Under Pressure

My latest article for Wired is now online. It’s about baboons, stress vaccines and the often dangerous effects of glucocorticoids. One of the subplots of the article is the severe health consequences of the social hierarchy, which I mostly discuss in the context of the Whitehall Studies: For the past 25 years, Michael Marmot has […]


My latest article for Wired is now online. It's about baboons, stress vaccines and the often dangerous effects of glucocorticoids. One of the subplots of the article is the severe health consequences of the social hierarchy, which I mostly discuss in the context of the Whitehall Studies:

For the past 25 years, Michael Marmot has been running the Whitehall study, an exhaustive longitudinal survey launched in 1967 that has tracked some 28,000 British men and women working in central London. What makes the Whitehall study so compelling is its uniformity. Every subject is a British civil servant, a cog in the vast governmental bureaucracy. They all have access to the same health care system, don’t have to worry about getting laid off, and spend most of their workdays shuffling papers.

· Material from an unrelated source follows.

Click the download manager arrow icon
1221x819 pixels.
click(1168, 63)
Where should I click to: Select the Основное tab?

The British civil service comes with one other feature that makes it ideal for studying the health effects of stress: It’s hierarchical, with a precise classification scheme for ranking employees (in other words, it’s the human equivalent of a baboon troop). At the bottom are messengers, porters, and security guards. Just above them are the clerical officers, followed by staff scientists and other professionals. This last group implements the policies dictated by powerful administrators who run the governmental agencies. Marmot wanted to investigate how differences in status “in people who are neither very poor nor very rich” might lead to measurable differences in health.

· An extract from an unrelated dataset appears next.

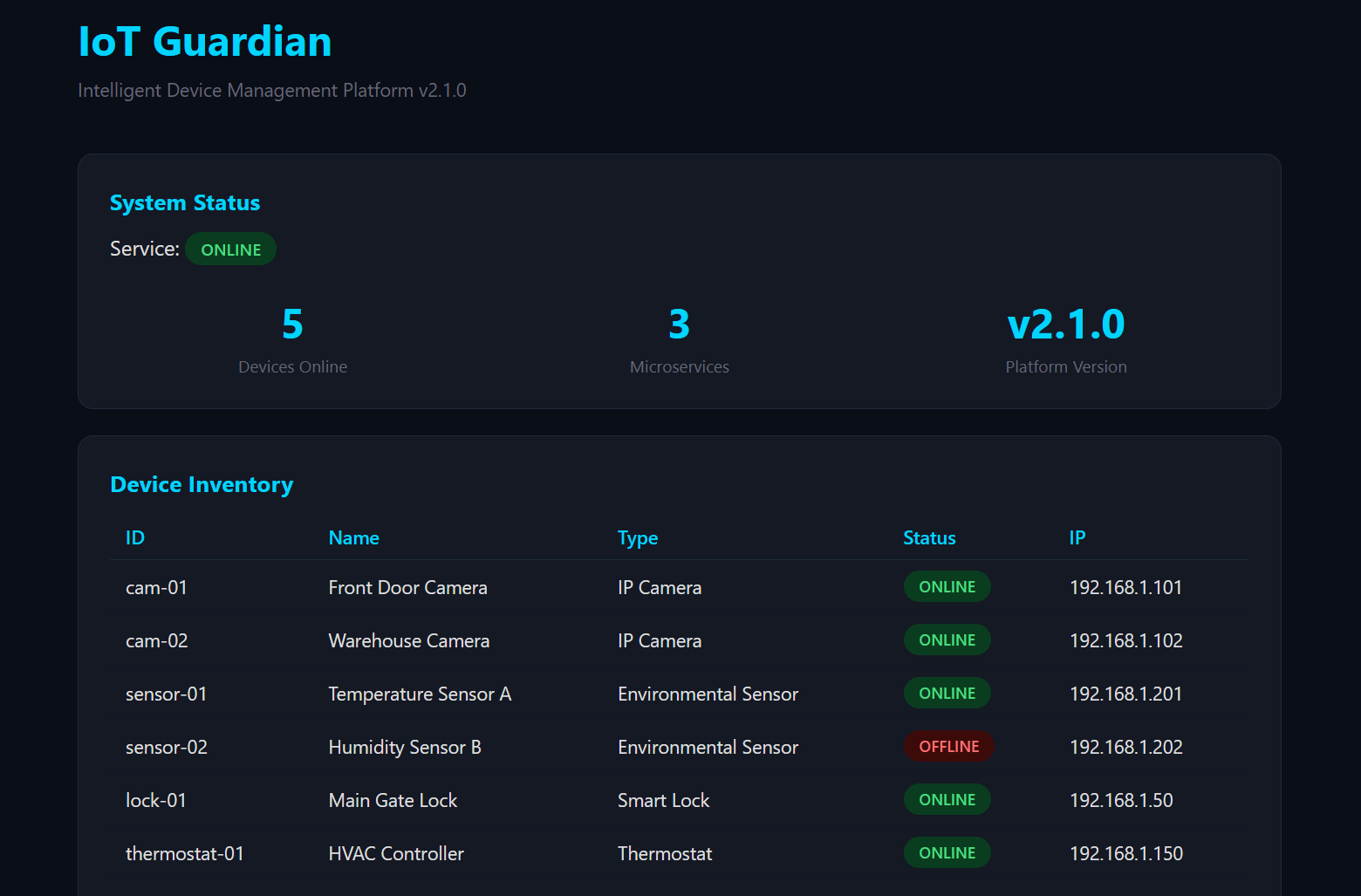Select the Microservices count 3
The height and width of the screenshot is (896, 1361).
[679, 325]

The differences are dramatic. After tracking thousands of civil servants for decades, Marmot was able to demonstrate that between the ages of 40 and 64, workers at the bottom of the hierarchy had a mortality rate four times higher than that of people at the top. Even after accounting for genetic risks and behaviors like smoking and binge drinking, civil servants at the bottom of the pecking order still had nearly double the mortality rate of those at the top.

What, then, determines our health? Why were people in the lower ranks of Whitehall dying at a younger age? Marmot was forced to conclude that the significant majority of health variation is caused by psychosocial factors, most notably stress. People of lower status in the Whitehall study experienced more negative stress, and this stress was deadly. (To take but one data point: Fully two-thirds of an individual’s risk of stroke was attributable to the person’s socioeconomic status.) In fact, we’re so sensitive to the effects of status that getting promoted from the lowest level in the British civil service reduced the probability of heart disease by up to 13 percentage points. Climbing the social ladder makes us live longer.

However, the Whitehall results aren’t a straightforward analysis of stress, at least not as it’s usually defined. After all, people in leadership positions often describe their jobs as extremely stressful. They work longer hours and have more responsibilities than those at the bottom of the bureaucratic hierarchy. Consider the self-report of Nigel, a high-status administrator: “There were 2,000 people, and I was responsible for all the personnel aspects, contracts, and all the common services … It had every sort of challenge that you could ever wish to meet. A very active job and a lot of stress, but a very enjoyable job, and you got a tremendous amount of satisfaction from doing a good job.”

Notice the reference to stress; undoubtedly Nigel thought of himself as a person under lots of pressure. In contrast, here’s the self-report of Marjorie, a lowly typist: “I went to the typing pool and sat there typing documents. Which was absolutely soul-destroying … The fact that we could eat sweets and smoke was absolute heaven, but we were not allowed to talk.”

The recurring theme in the self-reports of people like Marjorie isn’t the sheer amount of stress — it’s the total absence of control. Researchers call it the “demand-control” model of stress, in which the damage caused by chronic stress depends not just on the demands of the job but on the extent to which we can control our response to those demands. “The man or woman with all the emails, the city lawyer who works through the night has high demands,” Marmot writes. “But if he or she has a high degree of control over work, it is less stressful and will have less impact on health.” (This helps explain why the women with mean bosses and menial work showed the highest incidence of heart disease.) The Whitehall data backs up this model of workplace stress: While a relentlessly intense job like a senior executive position leads to a slightly increased risk of heart disease and death, a job with no control is significantly more dangerous.

The same effect applies even to the rich and famous. A few years ago, Donald Redelmeier, an epidemiologist at the University of Toronto, led a study of Academy Award-winning actors. His hypothesis was that having an Oscar gave people more control over their stressful careers. Instead of being forced to accept bad roles or work on mediocre movies just for the money, these stars could pick and choose their parts. This creative control, in turn, would lead to improved health outcomes. Redelmeier compared the award winners to two groups: (1) actors who had appeared in the same film as a nominated actor and didn’t get a nomination and (2) actors who had been nominated for an Academy Award but never won. The results were clear: People with Oscars lived, on average, four years longer than their less-successful peers, which represented a 28 percent reduction in death rate. As Redelmeier notes, this longevity boost is roughly equal to the effect that would come from “curing all cancers in all people for all time.”